Bu bir yaptığını bin gösteren son yılların gösterişçi dindarlığına ters bir anlayıştır.

 

Türk, yüzyıllar içinde gösterişçiliğin ayyuka çıktığı geçmiş yıllardaki gibi değil, bu "sağ elin verdiğini sol el görmesin!" zihniyetiyle hareket etti.

Belediyelerin bu yüzyılların getirdiği anlayışa, köklü geleneğe uygun hayır öncülüğü beni çok heyecanlandırdı.

İncelmiş, yüksek insani değer yüklü kültüre ve bu yönde şekillenen Türk inanışına dönüşe zemin hazırlayacak bir örnek olduğu için çok sevindirdi.

 

Eskiler, 'Hal sârîdir" derlerdi.

Yani yapılanlar, edilenler ve onları yapıp edişlerimiz de virüs gibi yayılır.

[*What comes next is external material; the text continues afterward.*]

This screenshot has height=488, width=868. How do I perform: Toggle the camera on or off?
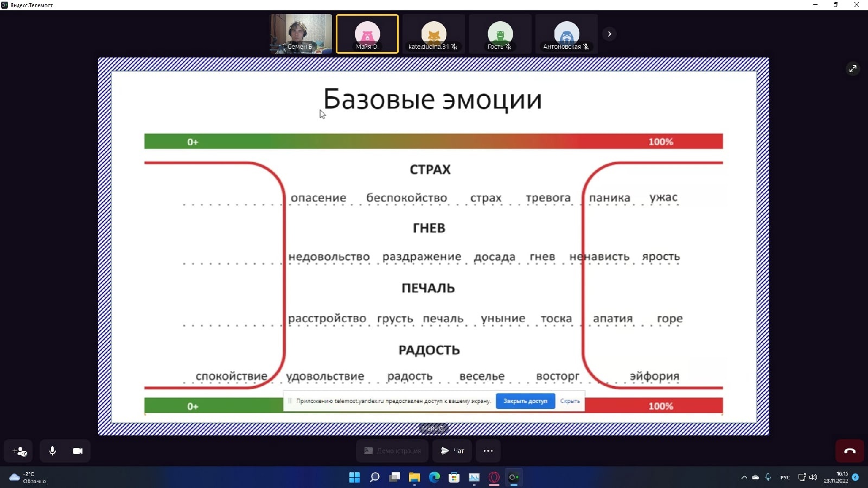pyautogui.click(x=78, y=451)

Bu da Ankara'dan başka şehirlere geçti, örnek alındı ve İstanbul Belediyesi de aynı anlayışa, binlerce ailenin su ve gaz faturalarının ödenmesi kampanyasıyla katıldı.

 

Müsaadenizle bunların yapılan herşeyden daha önemli olduğunu söylemek zorundayım.

Çünkü bu yapılanlarda tarih var, kültür var, ecdâda benzeme var.